How to use Aspirin Capsule, Extended Release 24 Hr (Capsule, ER Hr)
Take this medication by mouth as directed by your doctor, usually once a day. Swallow the capsule whole. Do not cut, crush, or chew the capsules. Doing so can release all of the drug at once, increasing the risk of side effects. If stomach upset occurs while taking this medication, take it with food or milk.
Take this medication by mouth with a full glass of water (8 ounces/240 milliliters) unless your doctor directs you otherwise. Do not lie down for at least 10 minutes after taking this medication.
Do not take this medication 2 hours before or 1 hour after drinking alcoholic beverages.
NSAIDs (such as ibuprofen, naproxen) may decrease aspirin's ability to prevent heart attack/stroke. If you use a NSAID, take it at least 8 hours before or at least 2 to 4 hours after this medication (see also Drug Interactions section).
Take this medication regularly to get the most benefit from it. To help you remember, take it at the same time each day.
Remember that your doctor has prescribed this medication because he or she has judged that the benefit to you is greater than the risk of side effects.
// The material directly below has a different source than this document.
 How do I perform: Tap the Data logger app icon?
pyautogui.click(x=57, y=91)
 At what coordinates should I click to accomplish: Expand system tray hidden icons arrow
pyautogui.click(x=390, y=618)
Many people using this medication do not have serious side effects.
Tell your doctor right away if you have any serious side effects, including: easy bruising/bleeding, uncontrolled bleeding from gums or nose, loss of appetite, dark urine, yellowing eyes/skin, unusual tiredness, signs of kidney problems (such as change in the amount of urine).
This drug may rarely cause serious (rarely fatal) bleeding from the stomach or intestines. If you notice any of the following unlikely but serious side effects, stop taking this medication and consult your doctor or pharmacist right away: stomach/abdominal pain that doesn't go away, black stools, vomit that looks like coffee grounds.
A very serious allergic reaction to this drug is rare. However, get medical help right away if you notice any symptoms of a serious allergic reaction, including: rash, itching/swelling (especially of the face/tongue/throat), severe dizziness, trouble breathing.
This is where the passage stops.